Filed in the New Jersey Superior Court, the suit seeks “equitable relief and damages” from 26 individual defendants, including current top executives Jeroen van der Veer, Robert Routs and Malcolm Brinded, in addition to the company’s auditors, PriceWaterhouseCoopers and KPMG. The suit charges the petroleum company with breach of fiduciary duty, abuse of control, unjust enrichment and constructive fraud, according to a Financial Times report.
Along with disgorgement of executive compensation payouts, the suit also demands increased accountability, a vote on combining the boards and the right to nominate directors.

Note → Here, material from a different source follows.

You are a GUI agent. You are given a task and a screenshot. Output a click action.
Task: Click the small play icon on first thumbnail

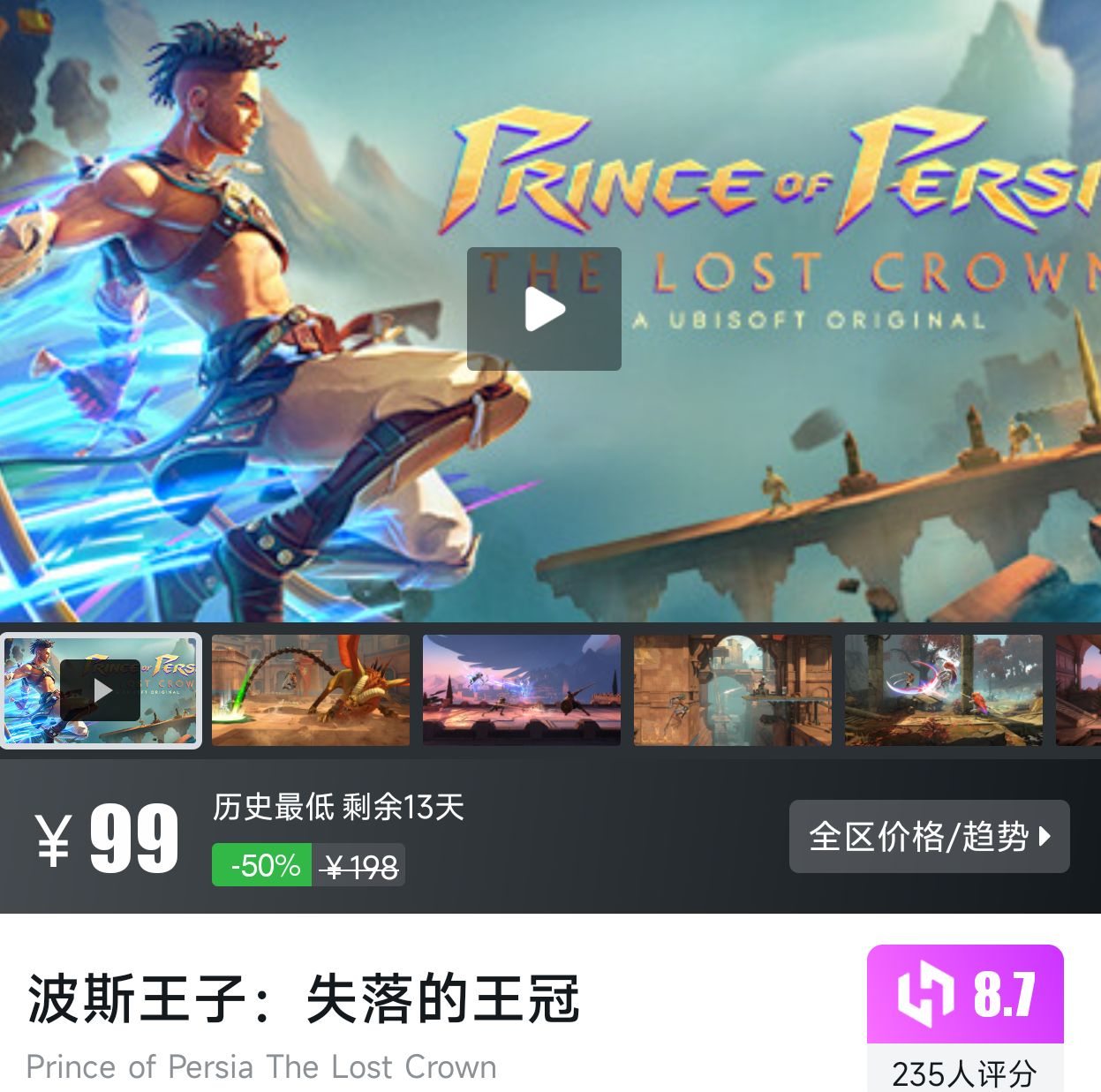[101, 690]
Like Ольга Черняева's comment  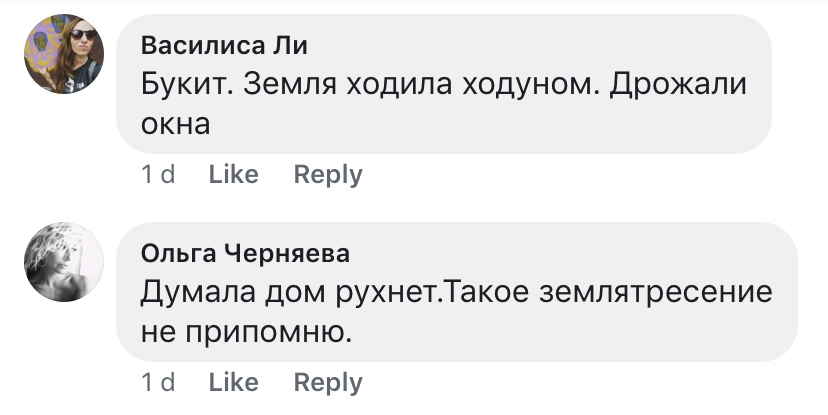233,382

The charges stem from Shell’s overnight elimination at the start of the year of almost 4.5 billion barrels of proved reserves, which led the company to restate financial statements for 2002-2003, and eliminate hundreds of millions of dollars in previously reported net income. In the lawsuit, the pension funds say executives for the company admitted the essential allegations, quoting from the 2003 annual report issued in May, which states there were “deficiencies and material weaknesses in the internal controls”. Additionally, the suit cites positive spin by executives even as e-mails and private notes between them “show they were aware of these serious reserve-accounting abuses for years”.
Also, the lawsuitfaults Shell’s accounting firms for issuing unqualified audit reports on 1998-2002 financial statements, even as “the discrepancy between the publicly represented proved reserves and the actual proved reserves increased every year”.